Beyond that, I couldn’t care two hoots about Vodafone per se – except to note that coverage and service is miles better when I’m overseas than when I am in the UK. As I noted in our presentation, the only value added service I pay for from Vodafone is my handset insurance.
So is Vodafone relevant? Sort of, is the answer. BT provides my broadband – are they relevant? Yes, highly so, because they give me a fabulous application that enables me to automatically register with thousands of BT WiFi hotspots when I am out and about. And, I never have to call customer service, except for when I lose a password.
And, are mobile providers relevant in the sense that they offer exciting and engaging services? Perhaps they are to some, but the consensus view from the floor was they probably aren’t except in cases where they have created a more unified experience that spans multiple devices and screens. Like Rogers Wireless, Network Norway or Hong Kong Telecom, for example.
Each of these providers has delivered a service that can be accessed across different devices and terminals and offers capabilities that can be enjoyed on different screens. Since my mobile provider hasn’t, I suppose that means it’s not very relevant at all except in terms of being an access provider to other services that I consume.
The point is that this is becoming an existential dilemma for most operators. Communications is something they have delivered for, in many cases, more than 100 years. If consumers in particular are choosing to use other communications services and simply use the connection provided from a traditional player to access them, what next for the operator concerned?
Of course, this debate is hardly new – tubs have been thumped about this for several years, but what it boils down to is this. Operators and network providers have several choices.
- Accept the situation and focus on providing the best access available with a limited feature set (emergency calling, for example), and charging accordingly (my Vodafone bills have surged by 30%+ since I moved to 4G, so clearly there is money around);
- Agonise about it in an existential manner and do nothing because they can’t make a positive decision; or,
- Actively decide that they are going to continue in the business of being the preferred communications service provider and do something about it. Fast.
It seems that many are caught in the second option – they have been prevaricating about what to do for years and hence haven’t moved forward. In contrast, operators like Rogers and co have steadily asserted their own excellence in delivering new and enhanced communications applications that help them remain relevant to the lives of consumers (and, in the case of Network Norway, to businesses). Probably having TV services helps too, but that’s another story.

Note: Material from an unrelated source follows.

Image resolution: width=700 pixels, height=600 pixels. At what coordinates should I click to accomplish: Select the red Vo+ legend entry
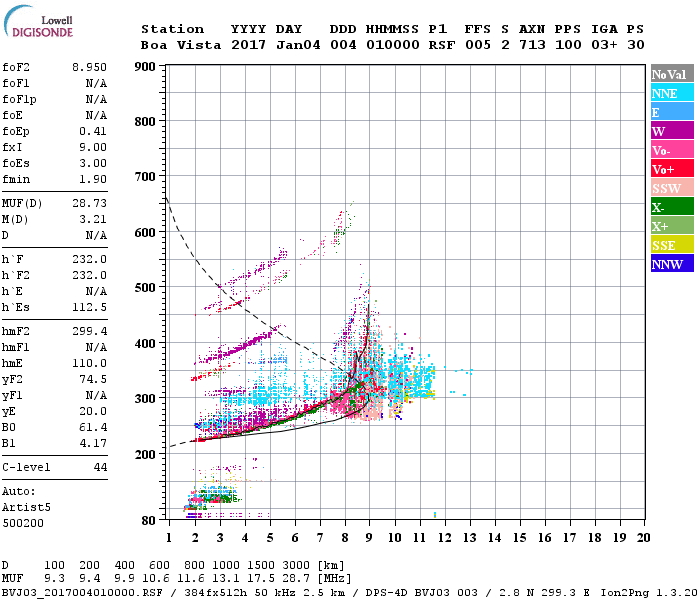click(x=672, y=169)
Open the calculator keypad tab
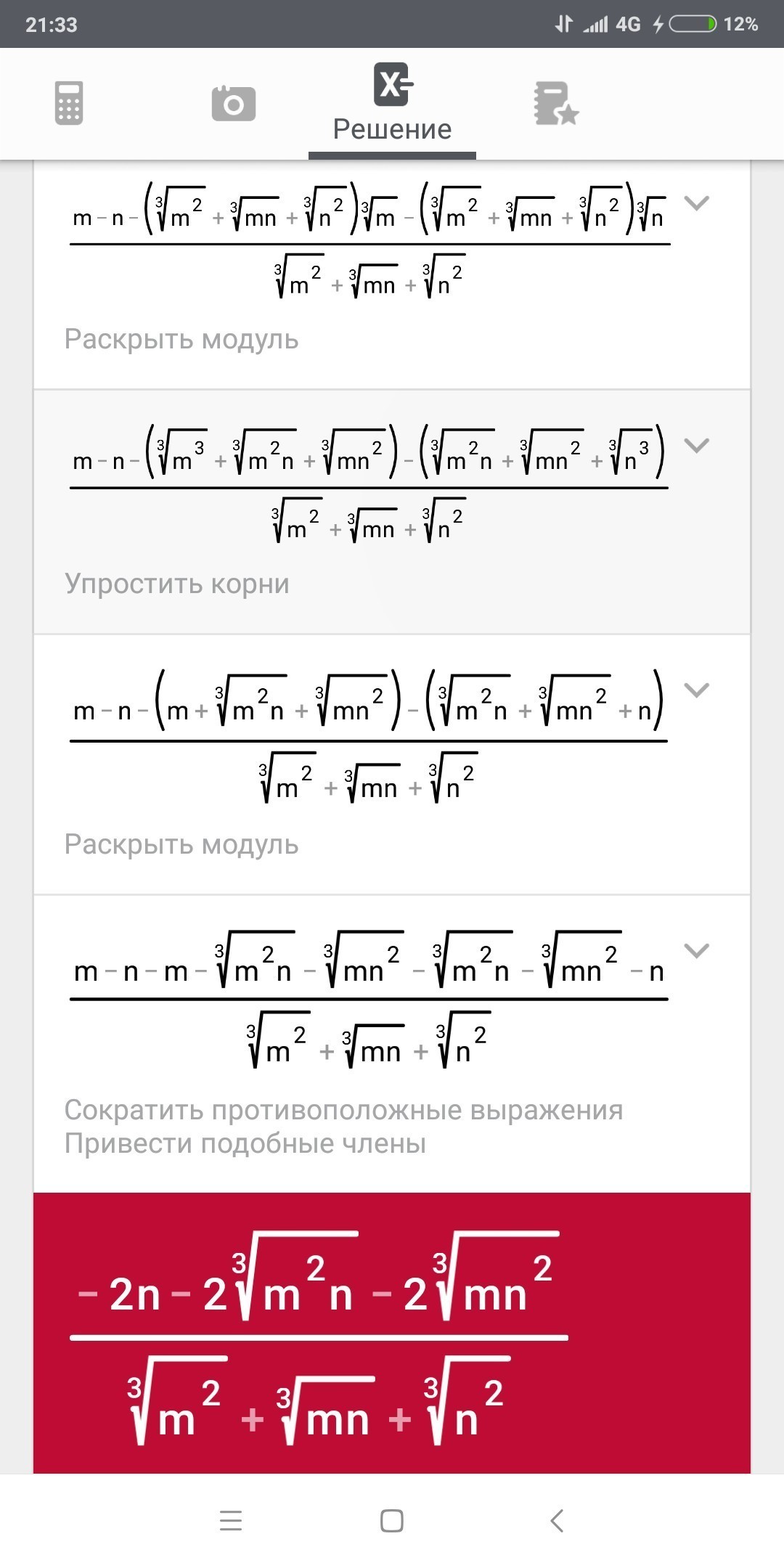The width and height of the screenshot is (784, 1568). [69, 103]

Now it’s time to mention the dread phrase RCS. RCS doesn’t really improve things but at least it’s a step forward from what most providers have today. It’s an enhancement to messaging and can be criticised from many angles. But it does improve the user experience, in so many ways. The problem is that the existential angst has also been applied to this domain with the nonsensical question of “is there a business case” returning ad nauseam.
There isn’t, at least not in positive revenue growth. However, as Rogers showed, there is a business case in keeping subscribers and remaining relevant to them. Reducing churn boosts profits because it costs more to win a subscriber than to lose one. If you sign one up and lose one at the same time, you’ve lost. Protecting your subscriber base should be of paramount importance, with a priority beyond calculating some incremental revenue that you won’t get anyway for a service that doesn’t do much more than users can get for free elsewhere. The only thing it does do is ensure all of your users can reach any other user on the planet – which is still a huge asset to consider and to leverage.

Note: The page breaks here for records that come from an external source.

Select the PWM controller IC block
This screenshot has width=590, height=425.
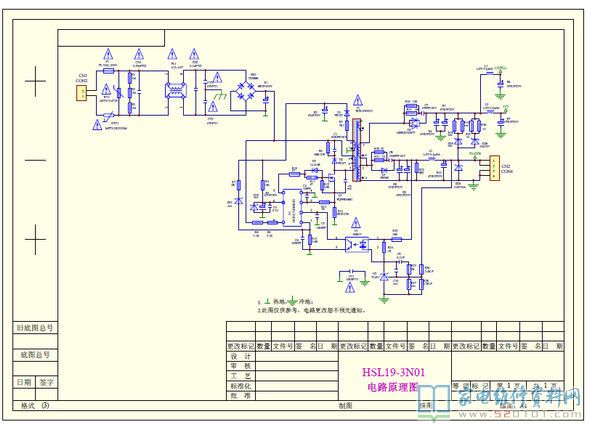pyautogui.click(x=292, y=208)
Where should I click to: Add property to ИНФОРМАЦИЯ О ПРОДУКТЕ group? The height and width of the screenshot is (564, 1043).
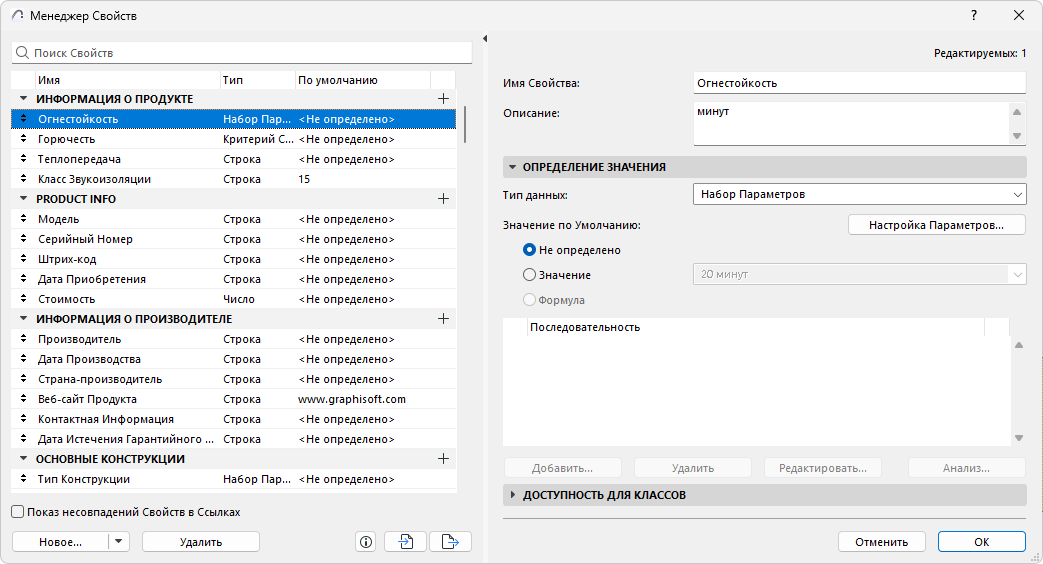(444, 99)
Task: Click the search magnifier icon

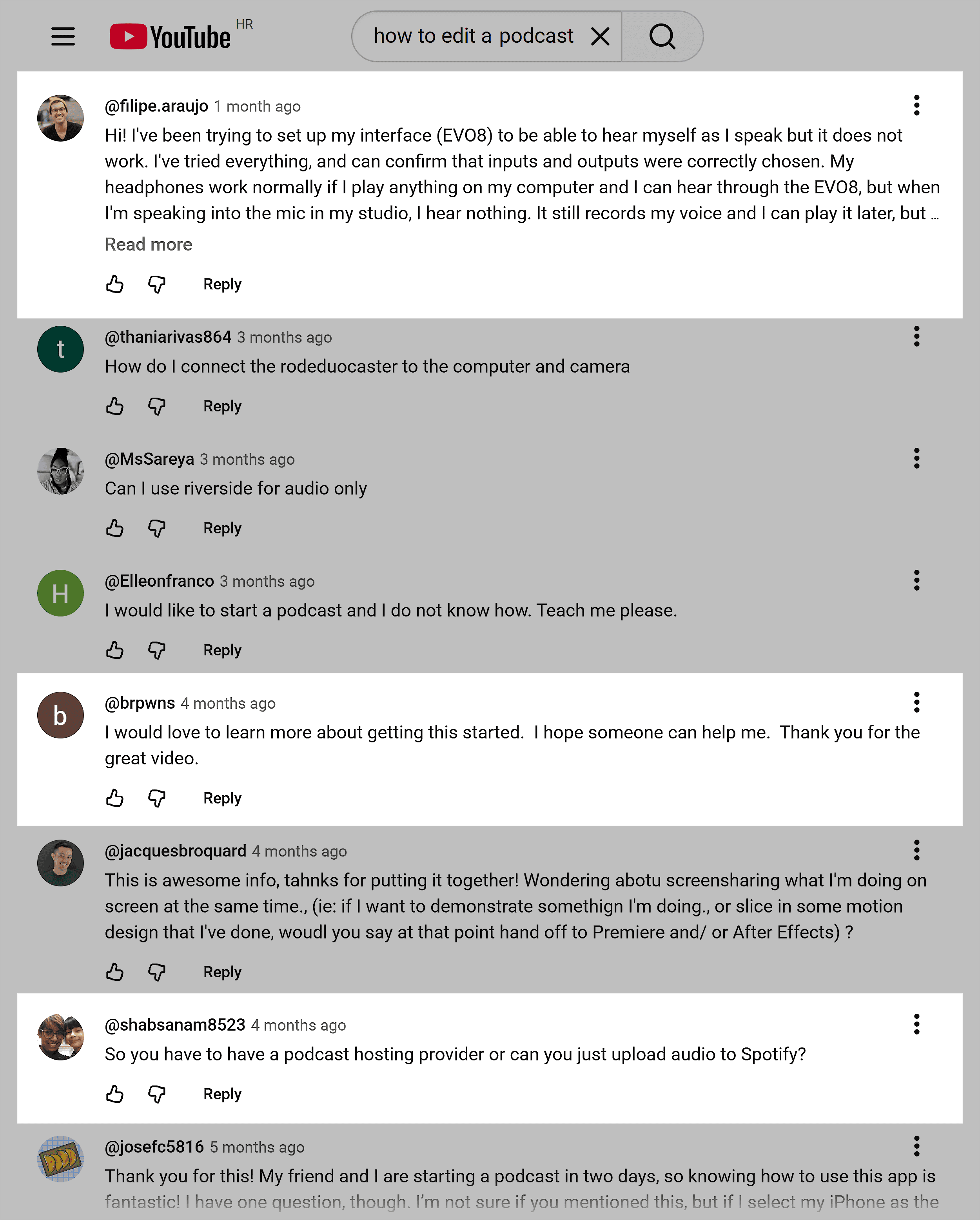Action: click(x=662, y=36)
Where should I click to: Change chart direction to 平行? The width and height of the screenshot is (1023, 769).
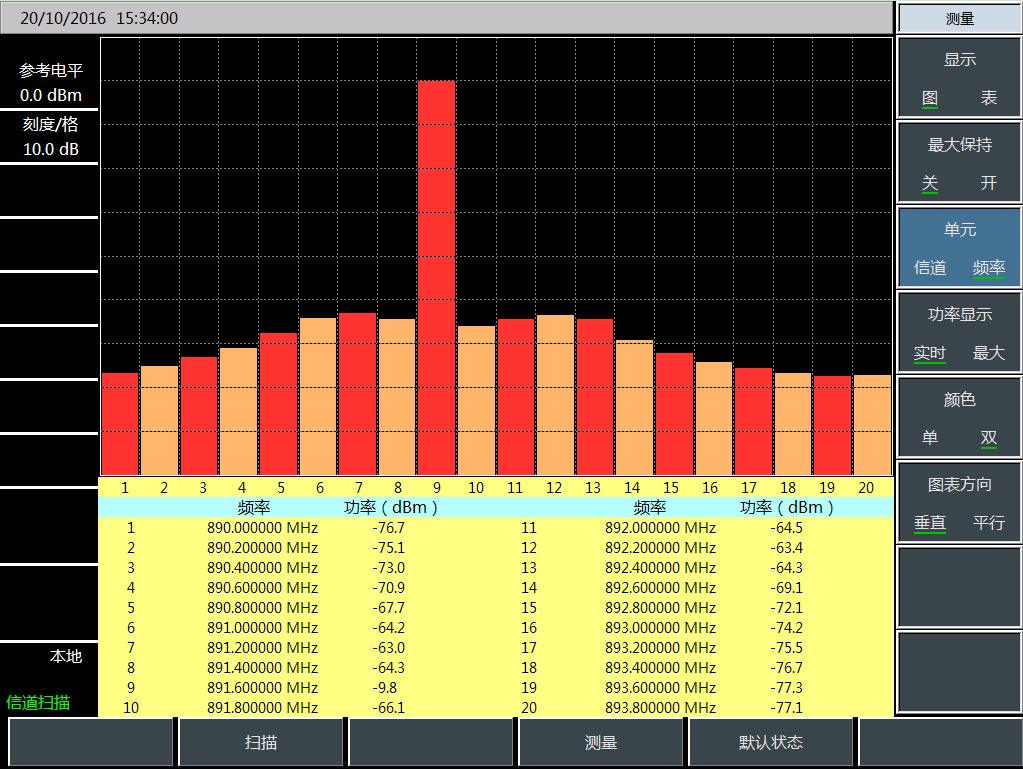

So, the answer is clear. If you want to remain relevant as a communications service provider, you need to offer something more than basic voice and messaging. It doesn’t have to be RCS, but it does have to be something a bit like it with a migration path towards RCS if it ever catches on. It needs to be interoperable though, so you may as well go for something that offers that as a minimum or that can deliver interoperability in due course, as Rogers et al have done.
Without something like that, users will opt for one or more of the alternatives and default to you only when they have to. Which means you will have become irrelevant and effectively only a pipe – only it won’t have been a positive choice that you made, but rather one forced on you by inertia, angst and the inability to make a decision.

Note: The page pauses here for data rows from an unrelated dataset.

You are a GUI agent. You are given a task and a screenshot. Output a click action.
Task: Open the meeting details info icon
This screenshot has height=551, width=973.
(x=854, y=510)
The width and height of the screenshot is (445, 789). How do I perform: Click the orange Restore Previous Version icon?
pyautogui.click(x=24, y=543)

And, really, this is the critical bit. There’s nothing wrong per se with being a superior pipe, just as there’s nothing wrong with striving to be a better communications service provider. The real danger is being stuck in an existential battle and being unable to make a decision at all.
It was good to see that some operators that have made their choice, but, equally, it was worrying to see so many that are still locked into seemingly endless introspection. It’s time to get over it and declare your hand.